• Problem description:
Transcribe exactly the lines from the one containing "Click the purple" through the last line of the listing below, inclusive, and nothing beyond them.

[[ Dataset entries open ]]

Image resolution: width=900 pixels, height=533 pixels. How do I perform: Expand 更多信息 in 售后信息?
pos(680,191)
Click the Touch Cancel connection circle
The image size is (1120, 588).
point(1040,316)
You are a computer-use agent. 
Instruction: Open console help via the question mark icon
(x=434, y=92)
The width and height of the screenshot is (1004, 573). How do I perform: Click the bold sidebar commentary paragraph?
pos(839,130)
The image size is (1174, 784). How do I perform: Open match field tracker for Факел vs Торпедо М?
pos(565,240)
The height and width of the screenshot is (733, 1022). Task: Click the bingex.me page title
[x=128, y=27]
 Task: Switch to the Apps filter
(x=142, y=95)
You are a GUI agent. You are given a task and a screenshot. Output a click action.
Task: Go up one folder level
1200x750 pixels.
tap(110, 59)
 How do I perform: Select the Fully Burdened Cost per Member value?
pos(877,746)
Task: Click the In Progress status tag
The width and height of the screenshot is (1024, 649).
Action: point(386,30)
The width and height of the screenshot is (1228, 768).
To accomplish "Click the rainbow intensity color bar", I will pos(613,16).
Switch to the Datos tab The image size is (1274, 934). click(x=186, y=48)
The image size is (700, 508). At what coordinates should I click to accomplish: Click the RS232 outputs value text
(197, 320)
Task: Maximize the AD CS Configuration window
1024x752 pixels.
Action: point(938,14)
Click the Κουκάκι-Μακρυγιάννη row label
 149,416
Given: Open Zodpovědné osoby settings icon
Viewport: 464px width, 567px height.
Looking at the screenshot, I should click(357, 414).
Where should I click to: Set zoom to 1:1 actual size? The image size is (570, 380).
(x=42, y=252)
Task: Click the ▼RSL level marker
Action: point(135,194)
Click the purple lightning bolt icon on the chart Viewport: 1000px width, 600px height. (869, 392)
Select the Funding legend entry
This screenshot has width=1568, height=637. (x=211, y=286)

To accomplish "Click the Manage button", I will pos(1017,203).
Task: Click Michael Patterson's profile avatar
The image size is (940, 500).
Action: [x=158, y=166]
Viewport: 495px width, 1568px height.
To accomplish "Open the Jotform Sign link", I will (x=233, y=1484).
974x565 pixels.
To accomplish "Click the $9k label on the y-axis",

[[ Dataset entries closed ]]

• Written answer:
Click the purple lightning bolt icon on the chart Viewport: 1000px width, 600px height. (869, 392)
Select the Funding legend entry
This screenshot has width=1568, height=637. (x=211, y=286)

To accomplish "Click the Manage button", I will pos(1017,203).
Task: Click Michael Patterson's profile avatar
The image size is (940, 500).
Action: [x=158, y=166]
Viewport: 495px width, 1568px height.
To accomplish "Open the Jotform Sign link", I will (x=233, y=1484).
974x565 pixels.
To accomplish "Click the $9k label on the y-axis",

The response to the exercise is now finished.